Does not an evolutionary scheme which displays in its tapestry a fabric so beautifully interwoven -- which includes also a picture portraying the ascent of mind -- lend weighty support to their belief in Mind or Spirit as creative and Directive of all novelty and all recurrence?  [Mason, (ed) The Great Design, p.132]

The proper answer to this question, on rational grounds, would be: "Belief, possibly; knowledge and proof, no."  In the following passage, however, there is at least a shade of doubt.

But on the assumption that there is a metaphysical basis for the cogito, my own system of related mental sequences is just the one bit of experience in all the world where the nature of the underlying purpose which pervades the Universe can stand revealed if it can be revealed at all.  [Morgan, Interpretation of Nature p. 148]

Morgan admits that his acknowledgment of and belief in Divine Purpose colors a great deal of what he has to say about Emergent Evolution.  [Life, Mind, and Spirit, p. xiv]  He presents with monotonous reiteration his policy, his creed, his acknowledgment of God, and Activity, etc., his faith, his belief.  He insists that they cannot be shaken by positive proof, and that they do not contradict the "positive evidence."
Yet, there appears to be no evidence that is evidence in the scientific use of the word; i.e., leading to verification.  Morgan is guilty of the kind of argumentation which Hume criticized.  It is not the case that because some things are designed and created that the world must have been designed and created.  There is no need for me to repeat here the excellent arguments that both Hume and Mill offered against the concept of a designer of the universe.   Morgan's efforts may prove the validity of the emergence of such concepts in the mind of man, but it hardly follows that there must then be a designer.  It is here that he follows the footsteps of St. Anselm.  Once having shown the emergence of such concepts, Morgan makes the leap of inference, the illogical conclusion that if the idea exists then the concomitant reality must exist also.
To this it must be pointed out, as Morgan should know, that there is a difference between the existence of an idea and the existence of a "reality" of which an idea is a "representation."
On the one hand, Morgan leaves no room for God's Purpose or intervention when he contends that ". . .the grounds of the conclusion," i.e., the "ingredients" which go into the making of an emergent entity (even though the qualities of the emergent are originally new) ". . .are not imposed on that system ab extra." [Instinct and Experience, p. viii]
Yet, he speaks in Life, Mind, and Spirit, [p. viii] of God's method of creation being evolution, going on to say that the world evolves and is not manufactured.  God is either "creating" the world or He is not.  If He is, the method does not alter the fact of "manufacturing."  Of course, Morgan means to show that all is natural, not supernatural.  This raises serious problems regarding the "supernatural" or natural existence of God.  Morgan, however, is content to say,

It may be that the laws to which we rise by the successive inductions of science are but imperfect expressions of the immutable edicts which have issued from the council chambers of the Eternal Spirit; that the laws of science are also the fiats of the Omnipotent.  But this is a question which is beyond science, which transcends the philosophy which is based thereon, and which must be referred to the philosophy of Faith, which has other canons and other methods. [Springs of Conduct, p. 72]
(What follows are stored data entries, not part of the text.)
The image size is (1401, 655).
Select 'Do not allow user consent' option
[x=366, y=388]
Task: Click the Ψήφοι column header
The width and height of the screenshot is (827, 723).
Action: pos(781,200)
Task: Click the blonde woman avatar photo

Morgan is here open to the possible charge of identifying the universe with God, in which case the question, "Why do so?" arises.  At any rate he certainly has not shown us the canons or the method by which we can all discover that God's method of creation is evolution.
We have been offered nothing but acknowledgments, and the emergents of the religious attitude in man.  Nor can anyone claim revelation to be a method, because revelation has no more definite foundation than do intuitions; nor does Morgan see that the proof to which he so frequently refers has no validity in fact.
We cannot, for instance, definitely "prove" that the sun will shine tomorrow.  Nor can we definitely "prove" that it is God's plan that the sun should shine tomorrow.  Now, when the sun does shine, this does not prove it was God's plan; but, it does verify the statement that it would shine, for that statement rests on a set of scientific principles which allows us to predict its daily appearance.
When Morgan declares the naturalist's acceptance of antecedence and sequence for the whole of the universe to be an act of faith, he does not realize that this is a "rational" faith, based on the fact that experience seems to point in that direction, and as a consequence offers predictive probabilities, communicability, and verification.  That is, our "faith" in such a principle leads to behavior which searches out predictive probabilities, etc.  In other words, different kinds of acknowledgments lead to different kinds of human behavior -- some rational, some irrational.
In regard to justifiable acknowledgments, there is no substitute for the laws of physics as a consistent system.   However,  there are substitutes for an anthropomorphic God in the guidance of conduct; i.e., for the acknowledgments of a faith which posits an Agency or activity.  Morgan, upholding the latter position, here ignores his own prohibitive injunction

... not to interpret what is observed at an earlier and lower stage of evolutionary advance in such relational terms as are appropriate to the interpretation of a higher and later stage. [Emergence of Novelty, p. 81]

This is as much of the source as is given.